‘Trem-Bala’ consagra um Brad Pitt soltinho na tela – e fora dela
Ator coroa sua boa fase cômica no cinema — humor que o salvou também de seu conturbado divórcio e do cancelamento
Sob o codinome Joaninha, um criminoso conversa no telefone com a mulher que o contratou: ele deve entrar em um trem-bala no Japão, pegar uma maleta e sair na estação seguinte. Antes do embarque, a voz no celular recomenda que ele leve consigo uma arma. Joaninha se recusa. Afinal, ele é um novo homem, que acredita no poder da paz e repete frases clichês motivacionais como “quando uma porta se fecha, uma janela se abre”. Dentro do trem, o roubo não é tão simples — e, ao contrário dele, outros passageiros de índole duvidosa estão armados até os dentes. Estrela do filme de ação cômico Trem-Bala (Bullet Train, Estados Unidos/Japão, 2022), em cartaz nos cinemas, Joaninha é interpretado por um inspiradíssimo Brad Pitt. Aos 58 anos, o ator encontrou no personagem um espelho de seu eu na vida real: um homem de humor pungente tentando acertar as contas com o passado.
Galã romântico nos anos 1990 e bad boy sexy na década de 2000, Pitt agora faz a linha tigrão irônico. Ele aprendeu a rir de si mesmo e viu que a masculinidade não é oposta à vulnerabilidade — nem precisa estar presa a padrões caducos: até usou saia na pré-estreia do filme. O resultado dessa fase soltinha do astro vem se refletindo em papéis saborosos e num resgate notável da vala comum da cultura do cancelamento.
Como Joaninha, Pitt quer ser um homem melhor — único caminho possível para sua redenção após os escândalos de 2016. Naquele ano, uma briga em família numa viagem em um jato particular culminou no divórcio com Angelina Jolie. A atriz o acusou de beber demais e de ter agredido o filho mais velho da prole de seis adolescentes. Uma investigação policial liberou Pitt da acusação. O divórcio litigioso, porém, não chegou ao fim: uma vinícola de 160 milhões de dólares na França ainda causa atrito entre os dois.

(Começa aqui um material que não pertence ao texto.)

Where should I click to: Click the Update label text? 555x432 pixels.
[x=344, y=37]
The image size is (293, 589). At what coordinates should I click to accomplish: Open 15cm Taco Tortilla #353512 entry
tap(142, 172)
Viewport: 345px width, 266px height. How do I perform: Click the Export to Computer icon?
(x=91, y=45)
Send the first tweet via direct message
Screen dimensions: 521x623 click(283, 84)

Para sair do mar de fofocas, Pitt escolheu a honestidade. A começar pelo modo de tratar dos vícios. O ator revelou que desde a faculdade não se lembrava de um único dia em que não estivesse sob efeito do álcool ou da maconha. O incidente no avião o levou a buscar ajuda. Para exorcizar seus demônios, Pitt fez terapia e entrou para os Alcoólicos Anônimos. Ele notou em si uma repetição do comportamento de seu pai e da comunidade pobre e conservadora onde cresceu, no estado do Missouri.

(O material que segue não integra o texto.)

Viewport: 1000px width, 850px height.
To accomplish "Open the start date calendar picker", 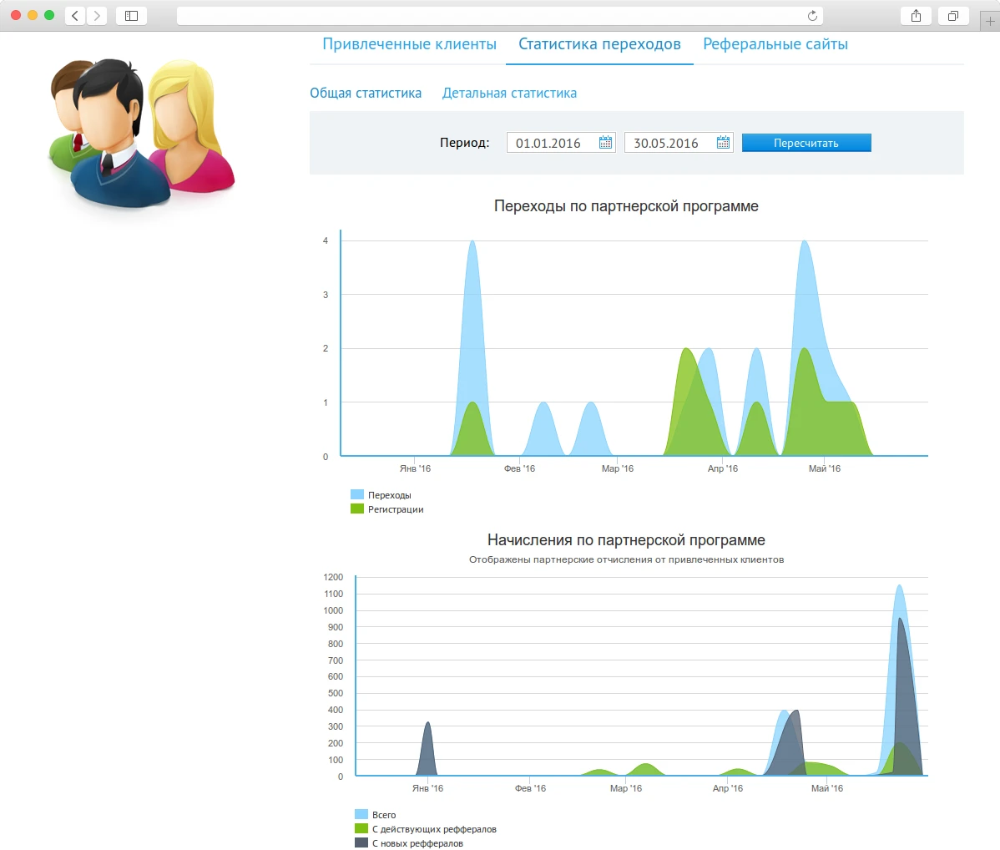I will (606, 143).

A sinceridade do ator envergonhou os críticos que questionavam se ele era bom pai ou bom marido. Pitt, então, deu sua tacada mais certeira: provou de vez que é um ótimo ator. O divórcio saiu das manchetes para dar espaço aos elogios a Era Uma Vez em… Hollywood, tragicomédia de Quentin Tarantino que garantiu a Pitt seu primeiro Oscar por atuação, como coadjuvante, em 2020. Seus agradecimentos em vários prêmios (e foram muitos) conquistaram as redes pelo tom sincerão. “Preciso adicionar isso ao meu perfil do Tinder”, disse ao levar o SAG Awards.

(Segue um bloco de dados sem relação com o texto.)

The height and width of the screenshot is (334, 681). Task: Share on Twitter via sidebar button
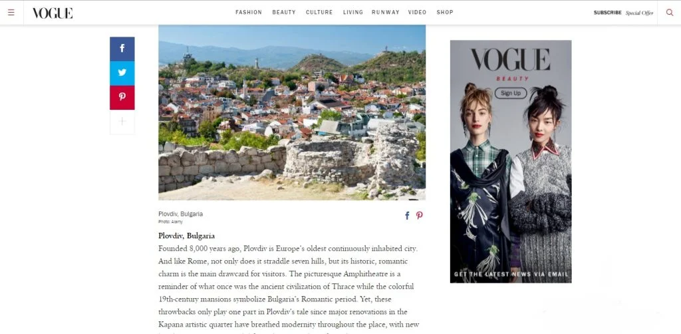pos(122,73)
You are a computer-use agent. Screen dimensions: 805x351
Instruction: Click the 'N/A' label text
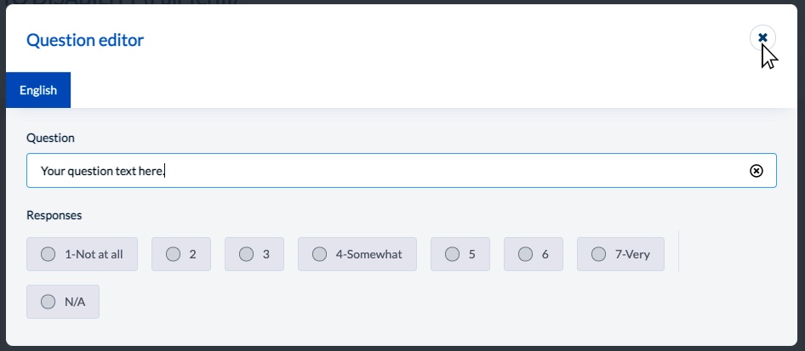pos(75,302)
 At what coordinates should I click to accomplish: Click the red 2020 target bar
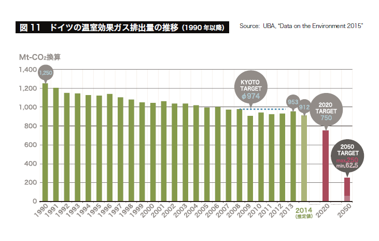coord(325,165)
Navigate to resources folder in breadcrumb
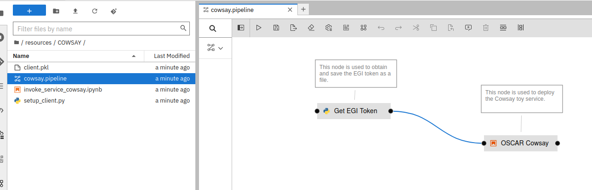This screenshot has height=190, width=592. (x=38, y=42)
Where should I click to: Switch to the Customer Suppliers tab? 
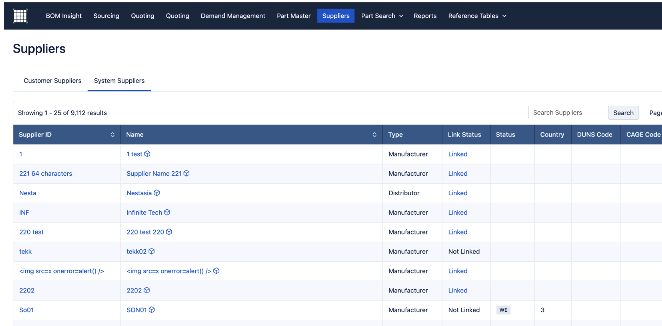pos(52,81)
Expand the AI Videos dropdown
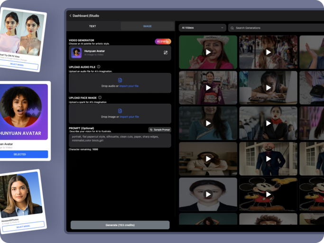Screen dimensions: 324x243 [x=202, y=28]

Pitt poderia se gabar de outros feitos. Pouco vocal em assuntos políticos se comparado a colegas como Leonardo DiCaprio, ele soma doações milionárias para causas sociais e ainda se destaca na luta antirracista. Sua produtora vem viabilizando filmes e séries feitos com atores e diretores negros, entre eles os aclamados Selma, Moonlight e 12 Anos de Escravidão — este lhe garantiu um Oscar de melhor filme como produtor. Na frente das câmeras, Pitt agora prefere papéis despretensiosos. Trem-Bala é um exemplo palpitante. Com lutas que transbordam testosterona, humor sagaz, elenco estrelado e uma intimidante vilã juvenil vivida por Joey King, a adaptação do livro do japonês Kotaro Isaka é entretenimento puro. Brad Pitt se diverte, e a gente idem.